The building at 200 Riverside Boulevard bought the right to use the Trump name in 2000.
Last week, the majority of tenants voted to “remove the signage.”
Dear Commons Community,
Last week, the majority of tenants at 200 Riverside Boulevard on the West Side of Manhattan voted to have the name “Trump Place” removed from its entrance. They join the owners of several other buildings who want Trump’s name removed from their premises. The New York Times this morning reviewed the details of the change at 200 Riverside. See excerpt below.
Liberal Upper West Siders Get Their Revenge: Trump Place Sign Is Coming Down
By Charles V. Bagli
Oct. 17, 2018
Few places in the United States are more staunchly liberal than the Upper West Side of Manhattan. And so few things are more galling to many residents of a residential complex there than the big letters that greet them at their building: T-R-U-M-P P-L-A-C-E.
On Thursday, condo owners will join three neighboring buildings in finally getting their relief.
Workers will pry the letters off the front and back of 200 Riverside Boulevard, a 46-story building between 69th and 70th Streets.

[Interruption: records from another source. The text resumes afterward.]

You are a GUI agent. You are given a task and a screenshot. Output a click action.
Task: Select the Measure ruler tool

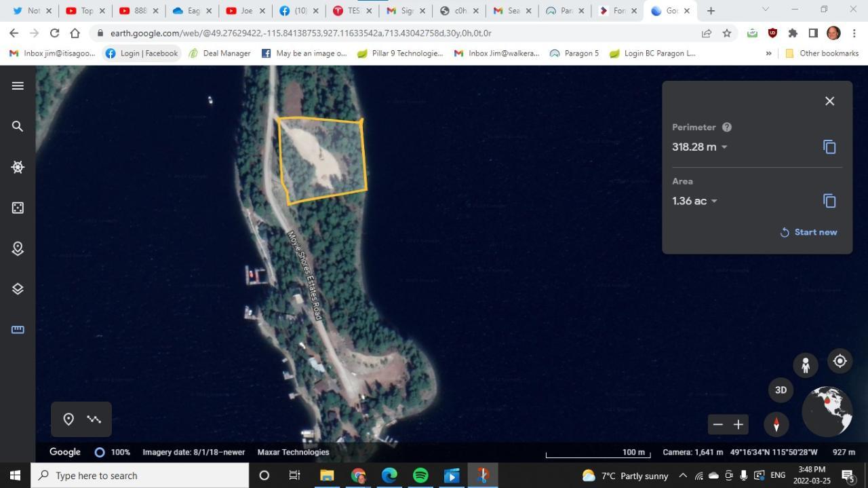pyautogui.click(x=18, y=330)
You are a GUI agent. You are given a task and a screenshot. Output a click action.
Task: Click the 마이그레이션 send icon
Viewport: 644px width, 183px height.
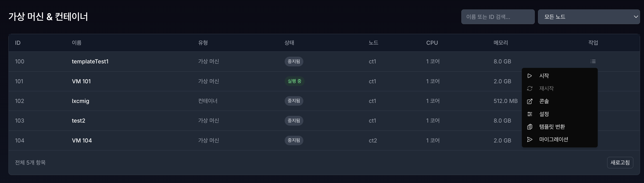point(530,140)
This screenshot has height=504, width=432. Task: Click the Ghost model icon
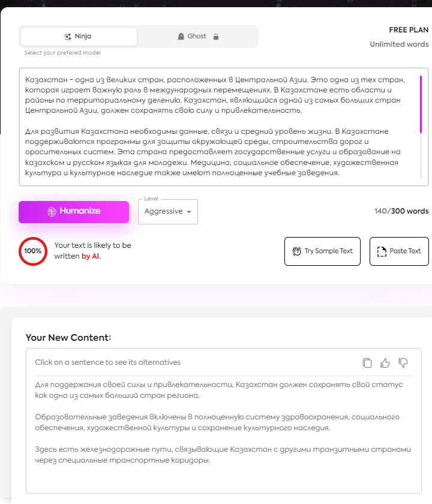coord(181,37)
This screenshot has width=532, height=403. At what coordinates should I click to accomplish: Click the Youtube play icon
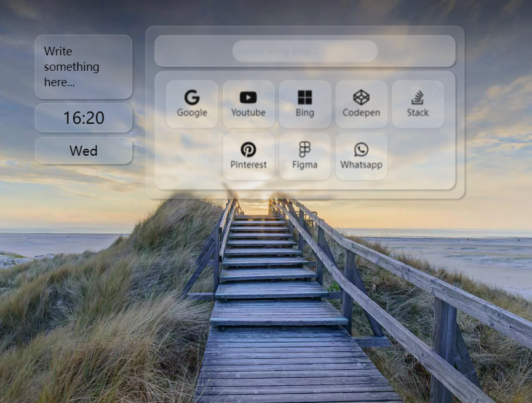[x=248, y=97]
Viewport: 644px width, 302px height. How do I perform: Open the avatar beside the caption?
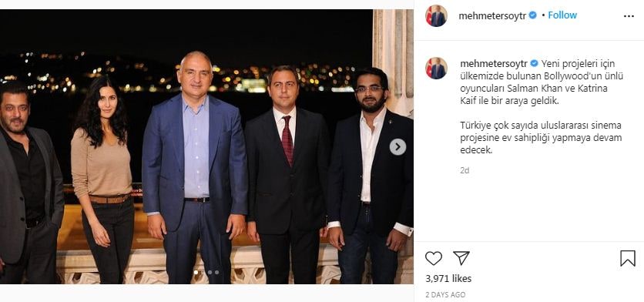pyautogui.click(x=436, y=68)
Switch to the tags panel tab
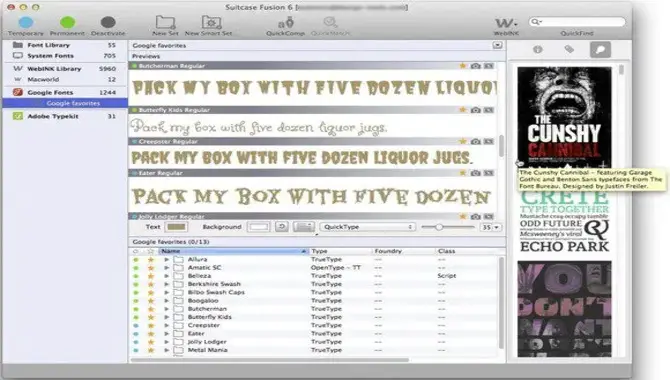This screenshot has width=670, height=380. (569, 50)
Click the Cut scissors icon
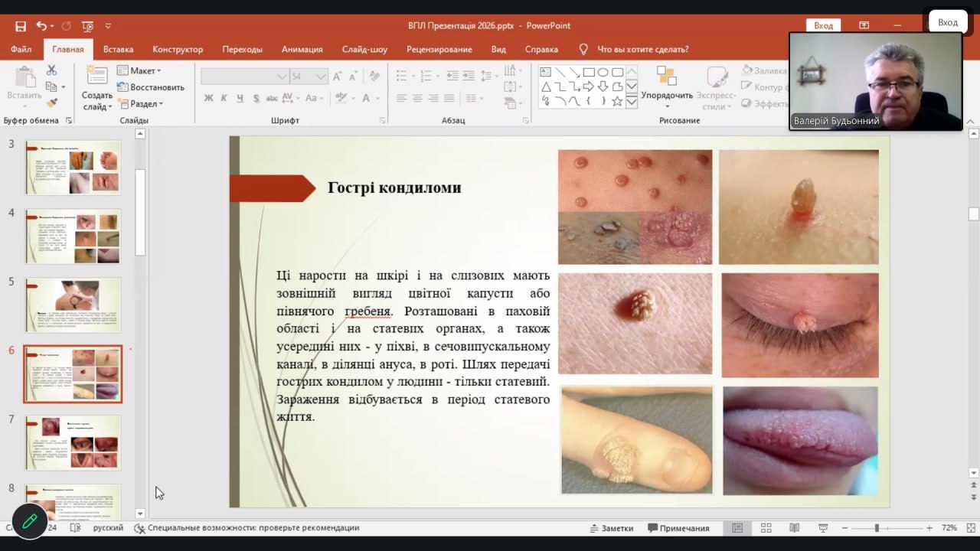The width and height of the screenshot is (980, 551). coord(52,70)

The building will simply be called: 200 Riverside Boulevard.
Residents at other Trump-branded condominiums in New York, Stamford, Conn., and Chicago have considered taking similar actions since Donald J. Trump plunged into the presidential race, but they’ve been stymied by a lack of support and fears of costly litigation or a drop in the value of their homes. The challenge of untangling the licensing agreements signed with the Trump Organization has also been an obstacle.
The condominium at 200 Riverside Boulevard, however, figured out a way.

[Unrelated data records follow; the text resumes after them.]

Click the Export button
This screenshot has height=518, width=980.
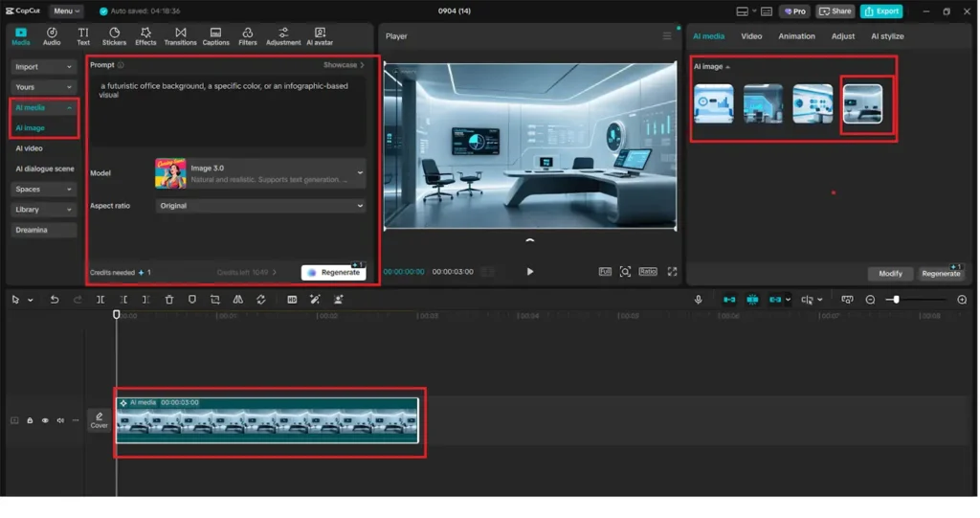click(x=880, y=11)

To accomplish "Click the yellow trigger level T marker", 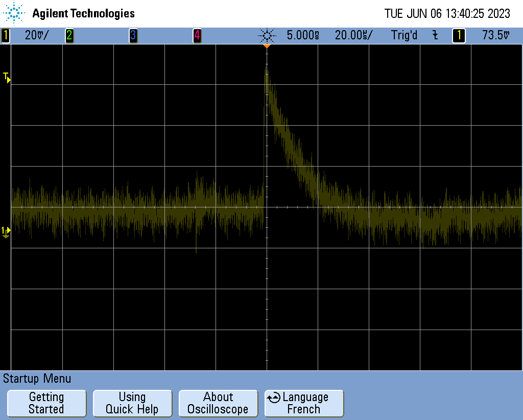I will point(7,78).
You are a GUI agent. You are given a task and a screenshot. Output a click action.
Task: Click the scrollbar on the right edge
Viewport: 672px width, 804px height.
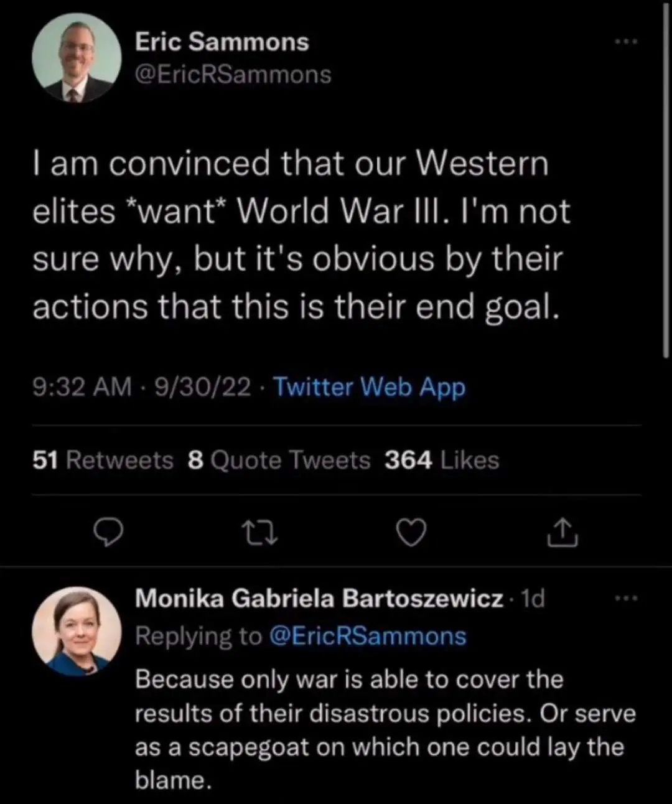(666, 187)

The building bought the right to use the Trump name in 2000, paying $1 under a four-page licensing agreement signed by Mr. Trump. But the sentiment about having his name over the front door changed during Mr. Trump’s campaign. Many residents sought to distance themselves from his politics.
For some, the once ubiquitous Trump brand, which adorned apartment buildings, hotels, casinos, golf courses, steaks, suits and water, does not have the same appeal it used to have before Mr. Trump’s political career.
Eric Chung, a longtime resident of 200 Riverside Boulevard whose family owns two units in the building, said that he had been concerned about the cost of litigation and the fate of the building’s “great employees.” But after a court decision and a recent survey of the owners in the building, the majority of whom wanted the name taken off, he said that removing the Trump letters “makes a very powerful statement.”
Eric Trump, who has assumed a leading role at the Trump businesses, declined to comment on Wednesday.
In Manhattan, there were 15 residential buildings that bore the Trump name in 2015. The next year, a trio of neighboring rental apartment buildings just to the south of 200 Riverside Boulevard pulled the name off their facades, the lobby rain mats and employees’ uniforms after 300 people signed an online petition titled, “Dump the TRUMP Name.”
“We were driven by our intense feelings about Trump himself,” Linda Gottlieb, a resident at one of the Trump-branded apartment buildings, said in a recent interview. “We would not have stayed in the building we felt so strongly about it. We just renewed our lease for two years.”
Ailing hotels in Toronto and New York paid the Trumps millions of dollars to remove the Trump name from their properties. The owner of a Trump hotel in Panama used a crowbar to remove the Trump letters.
Business has remained steady or declined at some Trump-branded hotels, as well as at the city-owned golf course, carousel and ice skating rinks operated by the Trump Organization in New York City.
The push to remove the Trump branding from 200 Riverside Boulevard began in 2017. In response to concerns raised by some of the 377 condo owners, the condo board began discussions of possibly removing the Trump name from the building’s facade.
That February, 63 percent of the unit holders who responded to an informal poll favored removing the “Trump Place” letters on the building.
But a month later, Alan Garten, chief legal officer of the Trump Organization, sent a letter to the board promising a lawsuit if it did, saying the company would seek “significant amounts of damages, costs and attorney’s fees.”
The prospect of expensive litigation with the Trump Organization scared many residents, and a small group vigorously opposed excising the Trump name.
An internal message board for residents showed that division.
“I am adamant that the sign should remain on the building,” a resident wrote. “We bought in the building with it. There is no reason to take it down.”
Another wrote: “Arguably, at one time the Trump name may have contributed something to the value of our apartments. That is clearly not the case today.”
After overcoming some internal divisions, the condo board devised a low-key strategy with its lawyer Harry W. Lipman: It would ask the State Supreme Court for a declaratory judgment that it was not required to retain the Trump name under the building’s licensing agreement. The agreement required that the condo maintain the building on par with “superluxury condominiums,” but it did not mention any requirement that the Trump name remain in perpetuity.
In May, the judge ruled in favor of the condo owners, saying that the agreement does not require owners “to use the identification ‘Trump’ on the facade of the premises.” She firmly rejected claims by Trump lawyers that the building is required to use the name “in perpetuity.”